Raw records
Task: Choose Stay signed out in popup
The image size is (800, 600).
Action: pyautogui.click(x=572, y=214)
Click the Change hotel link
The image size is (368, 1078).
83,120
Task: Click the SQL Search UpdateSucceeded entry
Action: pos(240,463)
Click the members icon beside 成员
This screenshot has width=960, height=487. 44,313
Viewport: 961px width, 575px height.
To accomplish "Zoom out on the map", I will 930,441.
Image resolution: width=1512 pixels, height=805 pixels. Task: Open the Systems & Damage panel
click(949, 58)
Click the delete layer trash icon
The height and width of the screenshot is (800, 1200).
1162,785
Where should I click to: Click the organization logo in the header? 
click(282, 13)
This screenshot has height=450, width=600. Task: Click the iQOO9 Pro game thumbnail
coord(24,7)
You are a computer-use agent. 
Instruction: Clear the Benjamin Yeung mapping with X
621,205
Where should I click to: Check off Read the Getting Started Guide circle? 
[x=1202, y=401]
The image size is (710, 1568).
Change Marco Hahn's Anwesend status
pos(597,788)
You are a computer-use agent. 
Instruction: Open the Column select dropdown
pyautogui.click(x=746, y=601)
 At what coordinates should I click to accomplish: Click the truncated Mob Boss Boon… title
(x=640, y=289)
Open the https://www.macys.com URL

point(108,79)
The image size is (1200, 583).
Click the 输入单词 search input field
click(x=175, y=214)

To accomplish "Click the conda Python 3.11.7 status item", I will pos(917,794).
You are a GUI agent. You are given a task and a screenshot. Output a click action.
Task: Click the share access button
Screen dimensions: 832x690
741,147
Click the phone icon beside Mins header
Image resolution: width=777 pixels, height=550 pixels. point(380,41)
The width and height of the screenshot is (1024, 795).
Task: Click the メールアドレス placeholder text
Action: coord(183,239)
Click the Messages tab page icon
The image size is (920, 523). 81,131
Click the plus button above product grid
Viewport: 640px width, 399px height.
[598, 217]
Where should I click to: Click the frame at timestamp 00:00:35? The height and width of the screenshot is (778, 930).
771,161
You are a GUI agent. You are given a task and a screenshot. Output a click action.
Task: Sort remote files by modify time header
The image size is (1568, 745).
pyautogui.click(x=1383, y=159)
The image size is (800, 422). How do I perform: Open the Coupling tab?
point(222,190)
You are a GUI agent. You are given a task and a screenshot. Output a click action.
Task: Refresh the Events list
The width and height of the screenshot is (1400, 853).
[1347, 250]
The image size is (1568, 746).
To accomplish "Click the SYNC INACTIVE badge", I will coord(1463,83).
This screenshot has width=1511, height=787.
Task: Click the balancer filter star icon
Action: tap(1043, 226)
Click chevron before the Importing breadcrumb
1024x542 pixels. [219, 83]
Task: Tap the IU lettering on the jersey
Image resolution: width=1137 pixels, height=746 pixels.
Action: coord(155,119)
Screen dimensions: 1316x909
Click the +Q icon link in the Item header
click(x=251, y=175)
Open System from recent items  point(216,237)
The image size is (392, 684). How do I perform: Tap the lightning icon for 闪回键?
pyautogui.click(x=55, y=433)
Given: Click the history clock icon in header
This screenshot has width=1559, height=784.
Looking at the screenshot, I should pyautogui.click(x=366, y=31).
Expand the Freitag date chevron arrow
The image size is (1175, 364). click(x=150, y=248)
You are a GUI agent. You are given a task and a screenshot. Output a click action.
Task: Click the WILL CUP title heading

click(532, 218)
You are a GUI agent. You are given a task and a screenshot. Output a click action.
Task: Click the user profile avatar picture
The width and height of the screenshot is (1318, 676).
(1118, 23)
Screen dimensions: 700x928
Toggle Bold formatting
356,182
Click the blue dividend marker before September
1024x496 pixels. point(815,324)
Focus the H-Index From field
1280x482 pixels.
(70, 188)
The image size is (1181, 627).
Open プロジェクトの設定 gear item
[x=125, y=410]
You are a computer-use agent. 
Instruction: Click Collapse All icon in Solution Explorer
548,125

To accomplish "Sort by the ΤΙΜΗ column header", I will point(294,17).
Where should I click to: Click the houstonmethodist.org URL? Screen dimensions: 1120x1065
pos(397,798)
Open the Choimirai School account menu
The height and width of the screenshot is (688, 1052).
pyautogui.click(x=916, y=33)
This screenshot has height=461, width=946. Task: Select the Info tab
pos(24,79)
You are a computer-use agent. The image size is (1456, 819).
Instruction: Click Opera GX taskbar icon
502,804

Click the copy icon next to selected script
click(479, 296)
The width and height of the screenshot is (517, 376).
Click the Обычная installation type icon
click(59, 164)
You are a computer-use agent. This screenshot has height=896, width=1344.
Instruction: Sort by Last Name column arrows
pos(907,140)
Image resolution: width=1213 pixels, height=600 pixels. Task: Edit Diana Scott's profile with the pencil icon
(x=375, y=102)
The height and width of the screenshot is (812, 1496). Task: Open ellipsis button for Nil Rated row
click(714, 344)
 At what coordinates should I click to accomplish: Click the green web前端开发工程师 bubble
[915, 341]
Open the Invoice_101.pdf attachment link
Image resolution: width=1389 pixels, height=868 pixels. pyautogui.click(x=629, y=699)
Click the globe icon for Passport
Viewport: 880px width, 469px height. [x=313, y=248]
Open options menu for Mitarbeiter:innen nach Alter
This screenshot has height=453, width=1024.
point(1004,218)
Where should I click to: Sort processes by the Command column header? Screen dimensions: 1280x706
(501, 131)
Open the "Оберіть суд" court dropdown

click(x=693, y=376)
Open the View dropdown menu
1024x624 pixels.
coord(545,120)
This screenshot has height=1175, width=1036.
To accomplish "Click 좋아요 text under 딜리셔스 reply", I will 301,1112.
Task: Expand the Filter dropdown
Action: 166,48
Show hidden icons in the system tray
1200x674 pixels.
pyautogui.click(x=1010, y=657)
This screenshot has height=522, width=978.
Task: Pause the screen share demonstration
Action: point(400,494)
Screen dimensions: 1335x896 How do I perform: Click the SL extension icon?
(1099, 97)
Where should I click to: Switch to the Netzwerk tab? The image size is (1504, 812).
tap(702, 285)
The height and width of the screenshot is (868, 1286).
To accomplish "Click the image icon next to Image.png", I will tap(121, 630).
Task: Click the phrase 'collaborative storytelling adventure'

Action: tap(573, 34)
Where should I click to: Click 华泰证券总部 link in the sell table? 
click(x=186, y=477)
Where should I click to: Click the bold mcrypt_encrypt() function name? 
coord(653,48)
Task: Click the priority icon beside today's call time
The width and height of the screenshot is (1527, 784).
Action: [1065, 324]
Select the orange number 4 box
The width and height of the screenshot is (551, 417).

**PROBLEM REQUIREMENTS**
Write out everything from the line containing "Where should I click to: Click the frame" down to the line containing "[1347, 250]" as a two-column CSV with the headers instruction and output. Use one row per record, with its text and its answer each in a single quoted field and line breaks replaced by spaces.

**WRITTEN REPLY**
instruction,output
"Where should I click to: Click the frame at timestamp 00:00:35? The height and width of the screenshot is (778, 930).","771,161"
"You are a GUI agent. You are given a task and a screenshot. Output a click action. Task: Sort remote files by modify time header The image size is (1568, 745).","pyautogui.click(x=1383, y=159)"
"The image size is (800, 422). How do I perform: Open the Coupling tab?","point(222,190)"
"You are a GUI agent. You are given a task and a screenshot. Output a click action. Task: Refresh the Events list The width and height of the screenshot is (1400, 853).","[1347, 250]"